Updated 31 January 2026

Multi-face forgery detection is the task of identifying manipulated faces within images or videos containing multiple subjects, emphasizing contextual inconsistencies.
State-of-the-art methods integrate relational modeling, contrastive learning, and attention-based architectures to accurately classify and localize fake elements.
Evaluations on benchmarks like OpenForensics and FFIW-10K show high accuracy yet highlight challenges with small face detection and diverse manipulation methods.

Multi-face forgery detection refers to the task of detecting and localizing manipulated faces within multimedia containing two or more human faces per image or video frame. Unlike single-face detection—which assesses the authenticity of an isolated face—multi-face forgery detection addresses far more complex, realistic, and adversarial scenarios, where only a subset of faces may be fake, diverse manipulation pipelines are present, and context is essential for discrimination. This task has emerged as critical due to the evolution of face swapping, deepfake technologies, and the proliferation of multi-person visual media.

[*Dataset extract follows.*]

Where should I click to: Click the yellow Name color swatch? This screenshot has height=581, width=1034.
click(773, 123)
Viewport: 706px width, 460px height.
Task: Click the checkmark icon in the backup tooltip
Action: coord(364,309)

1. Problem Formulation and Motivation

Traditional face forgery detection assumes each image or video contains at most one face and typically employs a convolutional neural network (CNN), such as Xception, EfficientNet, or M2TR, to classify authenticity on a per-face basis (Lin et al., 2023). The multi-face variant generalizes detection to scenarios where an unknown number of faces, $n$ , are present in each image $X = \{x_i\}_{i=1}^n$ , and may result from different deepfake or face-manipulation methods. The objective is to infer, for each face $x_i$ , whether $y_i \in \{0,1\}$ (real/fake).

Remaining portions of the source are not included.